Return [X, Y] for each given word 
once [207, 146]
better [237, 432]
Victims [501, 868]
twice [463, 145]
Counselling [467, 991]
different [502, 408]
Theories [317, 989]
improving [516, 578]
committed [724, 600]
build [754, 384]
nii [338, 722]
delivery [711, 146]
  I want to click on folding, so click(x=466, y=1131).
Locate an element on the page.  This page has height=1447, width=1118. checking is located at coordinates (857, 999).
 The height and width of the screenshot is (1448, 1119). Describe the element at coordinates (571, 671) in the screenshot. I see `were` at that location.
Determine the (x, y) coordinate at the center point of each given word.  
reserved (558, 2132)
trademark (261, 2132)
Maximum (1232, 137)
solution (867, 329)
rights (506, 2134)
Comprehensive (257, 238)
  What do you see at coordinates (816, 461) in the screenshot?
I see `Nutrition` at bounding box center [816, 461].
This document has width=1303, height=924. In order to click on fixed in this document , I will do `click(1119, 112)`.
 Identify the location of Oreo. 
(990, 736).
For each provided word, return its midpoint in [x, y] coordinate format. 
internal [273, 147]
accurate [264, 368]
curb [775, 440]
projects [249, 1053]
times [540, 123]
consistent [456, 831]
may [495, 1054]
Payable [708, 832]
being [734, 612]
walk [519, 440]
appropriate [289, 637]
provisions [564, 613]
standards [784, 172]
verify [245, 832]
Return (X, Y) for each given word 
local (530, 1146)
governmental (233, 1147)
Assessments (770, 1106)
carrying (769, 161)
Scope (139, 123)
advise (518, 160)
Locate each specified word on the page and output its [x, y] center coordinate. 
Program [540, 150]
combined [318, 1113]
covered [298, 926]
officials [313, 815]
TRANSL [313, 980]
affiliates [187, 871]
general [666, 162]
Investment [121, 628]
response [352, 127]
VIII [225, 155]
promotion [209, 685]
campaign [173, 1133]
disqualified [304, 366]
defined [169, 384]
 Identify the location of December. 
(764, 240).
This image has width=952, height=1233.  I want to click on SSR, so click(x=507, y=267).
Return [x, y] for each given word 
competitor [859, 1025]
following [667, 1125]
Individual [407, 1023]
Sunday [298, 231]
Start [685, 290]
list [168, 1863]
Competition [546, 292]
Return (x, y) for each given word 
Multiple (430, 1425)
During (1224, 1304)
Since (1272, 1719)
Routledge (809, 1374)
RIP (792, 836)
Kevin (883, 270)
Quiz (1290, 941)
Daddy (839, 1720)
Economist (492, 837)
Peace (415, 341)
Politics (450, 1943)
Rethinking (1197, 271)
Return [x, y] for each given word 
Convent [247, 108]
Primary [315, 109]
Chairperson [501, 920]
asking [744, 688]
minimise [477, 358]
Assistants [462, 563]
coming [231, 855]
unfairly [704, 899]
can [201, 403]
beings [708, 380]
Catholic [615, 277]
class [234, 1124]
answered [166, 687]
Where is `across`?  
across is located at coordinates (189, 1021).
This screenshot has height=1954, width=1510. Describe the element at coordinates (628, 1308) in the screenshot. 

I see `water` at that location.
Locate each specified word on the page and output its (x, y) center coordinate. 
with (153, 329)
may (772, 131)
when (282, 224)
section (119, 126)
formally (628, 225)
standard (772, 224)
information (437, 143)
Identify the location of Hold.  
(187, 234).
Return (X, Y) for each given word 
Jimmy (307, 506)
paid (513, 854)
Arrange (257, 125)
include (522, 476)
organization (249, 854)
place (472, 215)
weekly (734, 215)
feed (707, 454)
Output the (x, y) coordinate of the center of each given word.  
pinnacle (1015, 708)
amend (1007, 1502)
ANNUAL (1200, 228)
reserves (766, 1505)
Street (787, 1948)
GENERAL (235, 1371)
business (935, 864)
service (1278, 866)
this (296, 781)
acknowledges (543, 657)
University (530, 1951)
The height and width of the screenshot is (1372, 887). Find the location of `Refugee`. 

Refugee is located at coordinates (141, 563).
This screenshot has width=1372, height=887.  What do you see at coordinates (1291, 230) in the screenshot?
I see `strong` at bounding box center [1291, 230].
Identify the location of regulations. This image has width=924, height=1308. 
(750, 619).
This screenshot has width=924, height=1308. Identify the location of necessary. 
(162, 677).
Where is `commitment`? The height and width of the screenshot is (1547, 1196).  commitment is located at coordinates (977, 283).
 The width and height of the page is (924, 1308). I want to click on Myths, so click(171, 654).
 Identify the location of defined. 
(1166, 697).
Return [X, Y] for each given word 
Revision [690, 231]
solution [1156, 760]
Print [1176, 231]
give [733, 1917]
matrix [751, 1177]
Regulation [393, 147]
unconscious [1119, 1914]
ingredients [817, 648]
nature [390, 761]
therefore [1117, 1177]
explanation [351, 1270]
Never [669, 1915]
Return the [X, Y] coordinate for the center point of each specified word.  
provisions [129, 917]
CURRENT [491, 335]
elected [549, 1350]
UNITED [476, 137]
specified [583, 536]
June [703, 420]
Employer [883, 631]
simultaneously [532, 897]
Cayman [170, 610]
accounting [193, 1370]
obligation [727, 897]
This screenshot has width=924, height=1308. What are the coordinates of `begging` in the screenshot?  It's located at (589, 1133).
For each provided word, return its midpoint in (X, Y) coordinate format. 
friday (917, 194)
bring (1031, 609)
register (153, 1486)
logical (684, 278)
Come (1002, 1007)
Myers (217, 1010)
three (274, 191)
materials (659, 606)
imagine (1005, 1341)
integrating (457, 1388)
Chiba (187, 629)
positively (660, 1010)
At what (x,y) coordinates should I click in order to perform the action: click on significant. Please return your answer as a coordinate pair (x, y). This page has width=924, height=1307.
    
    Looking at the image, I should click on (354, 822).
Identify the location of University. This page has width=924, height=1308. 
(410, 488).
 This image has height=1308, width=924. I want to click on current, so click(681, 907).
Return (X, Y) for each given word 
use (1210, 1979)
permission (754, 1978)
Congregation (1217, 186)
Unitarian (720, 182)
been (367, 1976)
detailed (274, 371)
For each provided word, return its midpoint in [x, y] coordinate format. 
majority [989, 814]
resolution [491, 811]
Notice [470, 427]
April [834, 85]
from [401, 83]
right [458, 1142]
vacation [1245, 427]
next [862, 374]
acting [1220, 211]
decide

+++

**Description of the task:** Render every line of the listing above as a Markdown table with the columns "Row" and "Line", numbering the rows and leaving out blank lines.

**The answer:**
| Row | Line |
|---|---|
| 1 | Return [X, Y] for each given word  |
| 2 | once [207, 146] |
| 3 | better [237, 432] |
| 4 | Victims [501, 868] |
| 5 | twice [463, 145] |
| 6 | Counselling [467, 991] |
| 7 | different [502, 408] |
| 8 | Theories [317, 989] |
| 9 | improving [516, 578] |
| 10 | committed [724, 600] |
| 11 | build [754, 384] |
| 12 | nii [338, 722] |
| 13 | delivery [711, 146] |
| 14 |   I want to click on folding, so click(x=466, y=1131). |
| 15 | Locate an element on the page.  This page has height=1447, width=1118. checking is located at coordinates (857, 999). |
| 16 |  The height and width of the screenshot is (1448, 1119). Describe the element at coordinates (571, 671) in the screenshot. I see `were` at that location. |
| 17 | Determine the (x, y) coordinate at the center point of each given word.   |
| 18 | reserved (558, 2132) |
| 19 | trademark (261, 2132) |
| 20 | Maximum (1232, 137) |
| 21 | solution (867, 329) |
| 22 | rights (506, 2134) |
| 23 | Comprehensive (257, 238) |
| 24 |   What do you see at coordinates (816, 461) in the screenshot? |
| 25 | I see `Nutrition` at bounding box center [816, 461]. |
| 26 | This document has width=1303, height=924. In order to click on fixed in this document , I will do `click(1119, 112)`. |
| 27 |  Identify the location of Oreo.  |
| 28 | (990, 736). |
| 29 | For each provided word, return its midpoint in [x, y] coordinate format.  |
| 30 | internal [273, 147] |
| 31 | accurate [264, 368] |
| 32 | curb [775, 440] |
| 33 | projects [249, 1053] |
| 34 | times [540, 123] |
| 35 | consistent [456, 831] |
| 36 | may [495, 1054] |
| 37 | Payable [708, 832] |
| 38 | being [734, 612] |
| 39 | walk [519, 440] |
| 40 | appropriate [289, 637] |
| 41 | provisions [564, 613] |
| 42 | standards [784, 172] |
| 43 | verify [245, 832] |
| 44 | Return (X, Y) for each given word  |
| 45 | local (530, 1146) |
| 46 | governmental (233, 1147) |
| 47 | Assessments (770, 1106) |
| 48 | carrying (769, 161) |
| 49 | Scope (139, 123) |
| 50 | advise (518, 160) |
| 51 | Locate each specified word on the page and output its [x, y] center coordinate.  |
| 52 | Program [540, 150] |
| 53 | combined [318, 1113] |
| 54 | covered [298, 926] |
| 55 | officials [313, 815] |
| 56 | TRANSL [313, 980] |
| 57 | affiliates [187, 871] |
| 58 | general [666, 162] |
| 59 | Investment [121, 628] |
| 60 | response [352, 127] |
| 61 | VIII [225, 155] |
| 62 | promotion [209, 685] |
| 63 | campaign [173, 1133] |
| 64 | disqualified [304, 366] |
| 65 | defined [169, 384] |
| 66 |  Identify the location of December.  |
| 67 | (764, 240). |
| 68 | This image has width=952, height=1233.  I want to click on SSR, so click(x=507, y=267). |
| 69 | Return [x, y] for each given word  |
| 70 | competitor [859, 1025] |
| 71 | following [667, 1125] |
| 72 | Individual [407, 1023] |
| 73 | Sunday [298, 231] |
| 74 | Start [685, 290] |
| 75 | list [168, 1863] |
| 76 | Competition [546, 292] |
| 77 | Return (x, y) for each given word  |
| 78 | Multiple (430, 1425) |
| 79 | During (1224, 1304) |
| 80 | Since (1272, 1719) |
| 81 | Routledge (809, 1374) |
| 82 | RIP (792, 836) |
| 83 | Kevin (883, 270) |
| 84 | Quiz (1290, 941) |
| 85 | Daddy (839, 1720) |
| 86 | Economist (492, 837) |
| 87 | Peace (415, 341) |
| 88 | Politics (450, 1943) |
| 89 | Rethinking (1197, 271) |
| 90 | Return [x, y] for each given word  |
| 91 | Convent [247, 108] |
| 92 | Primary [315, 109] |
| 93 | Chairperson [501, 920] |
| 94 | asking [744, 688] |
| 95 | minimise [477, 358] |
| 96 | Assistants [462, 563] |
| 97 | coming [231, 855] |
| 98 | unfairly [704, 899] |
| 99 | can [201, 403] |
| 100 | beings [708, 380] |
| 101 | Catholic [615, 277] |
| 102 | class [234, 1124] |
| 103 | answered [166, 687] |
| 104 | Where is `across`?   |
| 105 | across is located at coordinates (189, 1021). |
| 106 | This screenshot has height=1954, width=1510. Describe the element at coordinates (628, 1308) in the screenshot.  |
| 107 | I see `water` at that location. |
| 108 | Locate each specified word on the page and output its (x, y) center coordinate.  |
| 109 | with (153, 329) |
| 110 | may (772, 131) |
| 111 | when (282, 224) |
| 112 | section (119, 126) |
| 113 | formally (628, 225) |
| 114 | standard (772, 224) |
| 115 | information (437, 143) |
| 116 | Identify the location of Hold.   |
| 117 | (187, 234). |
| 118 | Return (X, Y) for each given word  |
| 119 | Jimmy (307, 506) |
| 120 | paid (513, 854) |
| 121 | Arrange (257, 125) |
| 122 | include (522, 476) |
| 123 | organization (249, 854) |
| 124 | place (472, 215) |
| 125 | weekly (734, 215) |
| 126 | feed (707, 454) |
| 127 | Output the (x, y) coordinate of the center of each given word.   |
| 128 | pinnacle (1015, 708) |
| 129 | amend (1007, 1502) |
| 130 | ANNUAL (1200, 228) |
| 131 | reserves (766, 1505) |
| 132 | Street (787, 1948) |
| 133 | GENERAL (235, 1371) |
| 134 | business (935, 864) |
| 135 | service (1278, 866) |
| 136 | this (296, 781) |
| 137 | acknowledges (543, 657) |
| 138 | University (530, 1951) |
| 139 | The height and width of the screenshot is (1372, 887). Find the location of `Refugee`.  |
| 140 | Refugee is located at coordinates (141, 563). |
| 141 | This screenshot has width=1372, height=887.  What do you see at coordinates (1291, 230) in the screenshot? |
| 142 | I see `strong` at bounding box center [1291, 230]. |
| 143 | Identify the location of regulations. This image has width=924, height=1308.  |
| 144 | (750, 619). |
| 145 | This screenshot has width=924, height=1308. Identify the location of necessary.  |
| 146 | (162, 677). |
| 147 | Where is `commitment`? The height and width of the screenshot is (1547, 1196).  commitment is located at coordinates (977, 283). |
| 148 |  The width and height of the page is (924, 1308). I want to click on Myths, so click(171, 654). |
| 149 |  Identify the location of defined.  |
| 150 | (1166, 697). |
| 151 | Return [X, Y] for each given word  |
| 152 | Revision [690, 231] |
| 153 | solution [1156, 760] |
| 154 | Print [1176, 231] |
| 155 | give [733, 1917] |
| 156 | matrix [751, 1177] |
| 157 | Regulation [393, 147] |
| 158 | unconscious [1119, 1914] |
| 159 | ingredients [817, 648] |
| 160 | nature [390, 761] |
| 161 | therefore [1117, 1177] |
| 162 | explanation [351, 1270] |
| 163 | Never [669, 1915] |
| 164 | Return the [X, Y] coordinate for the center point of each specified word.   |
| 165 | provisions [129, 917] |
| 166 | CURRENT [491, 335] |
| 167 | elected [549, 1350] |
| 168 | UNITED [476, 137] |
| 169 | specified [583, 536] |
| 170 | June [703, 420] |
| 171 | Employer [883, 631] |
| 172 | simultaneously [532, 897] |
| 173 | Cayman [170, 610] |
| 174 | accounting [193, 1370] |
| 175 | obligation [727, 897] |
| 176 | This screenshot has width=924, height=1308. What are the coordinates of `begging` in the screenshot?  It's located at (589, 1133). |
| 177 | For each provided word, return its midpoint in (X, Y) coordinate format.  |
| 178 | friday (917, 194) |
| 179 | bring (1031, 609) |
| 180 | register (153, 1486) |
| 181 | logical (684, 278) |
| 182 | Come (1002, 1007) |
| 183 | Myers (217, 1010) |
| 184 | three (274, 191) |
| 185 | materials (659, 606) |
| 186 | imagine (1005, 1341) |
| 187 | integrating (457, 1388) |
| 188 | Chiba (187, 629) |
| 189 | positively (660, 1010) |
| 190 | At what (x,y) coordinates should I click in order to perform the action: click on significant. Please return your answer as a coordinate pair (x, y). This page has width=924, height=1307. |
| 191 |     Looking at the image, I should click on (354, 822). |
| 192 | Identify the location of University. This page has width=924, height=1308.  |
| 193 | (410, 488). |
| 194 |  This image has height=1308, width=924. I want to click on current, so click(681, 907). |
| 195 | Return (X, Y) for each given word  |
| 196 | use (1210, 1979) |
| 197 | permission (754, 1978) |
| 198 | Congregation (1217, 186) |
| 199 | Unitarian (720, 182) |
| 200 | been (367, 1976) |
| 201 | detailed (274, 371) |
| 202 | For each provided word, return its midpoint in [x, y] coordinate format.  |
| 203 | majority [989, 814] |
| 204 | resolution [491, 811] |
| 205 | Notice [470, 427] |
| 206 | April [834, 85] |
| 207 | from [401, 83] |
| 208 | right [458, 1142] |
| 209 | vacation [1245, 427] |
| 210 | next [862, 374] |
| 211 | acting [1220, 211] |
| 212 | decide |